Here she is at Funkabelly in 2010:

When she returned to Toronto, I took some of her workshops and felt serious about this fusion business so began taking the ‘Shake that Sugar Flapper’ classes with Sugar Shakers, to get some charleston and vintage solo jazz under my dance belt. I worked my ass off in those classes, determined to join the Sugar Shakers and that I did. It was different posture, new footwork, and completely unique energy and esthetic from bellydance, but I had already seen the possibilites for fusion…where the two worlds meet. And I was hungry for more.

The flapper stuff in Toronto grew out of the lindy hop community and most of the other women who do vintage jazz and charleston also do lindy hop.

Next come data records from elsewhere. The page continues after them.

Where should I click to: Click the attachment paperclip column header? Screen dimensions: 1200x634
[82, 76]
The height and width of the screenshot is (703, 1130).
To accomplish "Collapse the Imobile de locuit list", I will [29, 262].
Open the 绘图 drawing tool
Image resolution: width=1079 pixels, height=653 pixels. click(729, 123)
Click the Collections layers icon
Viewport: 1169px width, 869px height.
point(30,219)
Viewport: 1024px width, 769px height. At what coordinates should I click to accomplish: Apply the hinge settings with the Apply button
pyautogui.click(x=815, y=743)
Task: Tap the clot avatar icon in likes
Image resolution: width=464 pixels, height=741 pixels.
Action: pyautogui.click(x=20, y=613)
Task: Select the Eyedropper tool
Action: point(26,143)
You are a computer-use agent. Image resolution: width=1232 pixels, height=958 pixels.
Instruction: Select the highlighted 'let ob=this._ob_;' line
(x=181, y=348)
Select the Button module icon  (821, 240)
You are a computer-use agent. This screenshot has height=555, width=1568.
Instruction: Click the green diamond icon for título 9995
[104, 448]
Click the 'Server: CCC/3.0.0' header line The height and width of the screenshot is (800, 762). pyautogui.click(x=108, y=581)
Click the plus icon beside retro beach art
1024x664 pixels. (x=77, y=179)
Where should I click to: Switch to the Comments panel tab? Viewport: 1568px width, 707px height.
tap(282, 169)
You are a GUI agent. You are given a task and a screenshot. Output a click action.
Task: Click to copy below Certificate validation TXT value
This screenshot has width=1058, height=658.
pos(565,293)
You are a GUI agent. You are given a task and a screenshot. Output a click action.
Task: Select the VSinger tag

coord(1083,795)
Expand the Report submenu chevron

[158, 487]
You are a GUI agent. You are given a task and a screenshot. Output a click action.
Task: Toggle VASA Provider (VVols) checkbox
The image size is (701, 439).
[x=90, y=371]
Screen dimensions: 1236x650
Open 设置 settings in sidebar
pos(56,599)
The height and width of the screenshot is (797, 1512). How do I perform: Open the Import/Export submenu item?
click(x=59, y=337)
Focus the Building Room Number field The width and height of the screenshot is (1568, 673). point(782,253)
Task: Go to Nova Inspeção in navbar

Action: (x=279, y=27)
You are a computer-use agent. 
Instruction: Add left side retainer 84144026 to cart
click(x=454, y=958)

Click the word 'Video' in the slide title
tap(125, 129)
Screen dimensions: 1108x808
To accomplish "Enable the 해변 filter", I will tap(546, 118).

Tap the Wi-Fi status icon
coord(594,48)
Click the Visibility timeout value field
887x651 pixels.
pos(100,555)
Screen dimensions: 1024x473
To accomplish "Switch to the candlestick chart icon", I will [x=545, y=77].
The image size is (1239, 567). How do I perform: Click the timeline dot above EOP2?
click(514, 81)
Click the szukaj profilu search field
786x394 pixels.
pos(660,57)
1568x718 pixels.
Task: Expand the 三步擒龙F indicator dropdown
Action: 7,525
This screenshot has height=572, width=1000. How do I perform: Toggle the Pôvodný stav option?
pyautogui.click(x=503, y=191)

Then there was me, always the one who doesn’t quite fit. I tend to come into my interests from places off the beaten path. So a bellydancer walks into a lindy hop jam…

Many of the Sugar Shakers shows were at lindy hop events, where typically there’s a lindy hop dancefloor after the performances. Its super fun — Only thing was I couldn’t…um…partner dance. So I stepped on toes, gave disclaimers when being asked to dance and eventually took some classes. After performing a while with Sugar Shakers, I usually felt a bit silly explaining my lack of lindy hop skills. But what the hell, they were all beginners once, I told myself. And I had fun.

Now that I am venturing into teaching bellydance here and there, I am further exploring my interest in flapper fusion to share with others of the vintage curious or conneseur variety.  My upcoming workshop will explore the fusion of flapper and bellydance, with attention to technique as well as fun moves to bust out on a jazz or  electroswing dance floor. Toronto has a booming electroswing community and with this a resurgence of fancy footwork from the bygone speakeasy era.  And there is so many interesting ways to fuse with bellydance. Thanks Rosanna, to introducing me to this fusion and inspiring me to delve deeper into the crossroads of these dances!

Shaila and I backstage after dancing with Zephyr live at the Free Times cafe in January. Did you know this lovely creature teaches bellydance classes at Om Laila on Saturdays?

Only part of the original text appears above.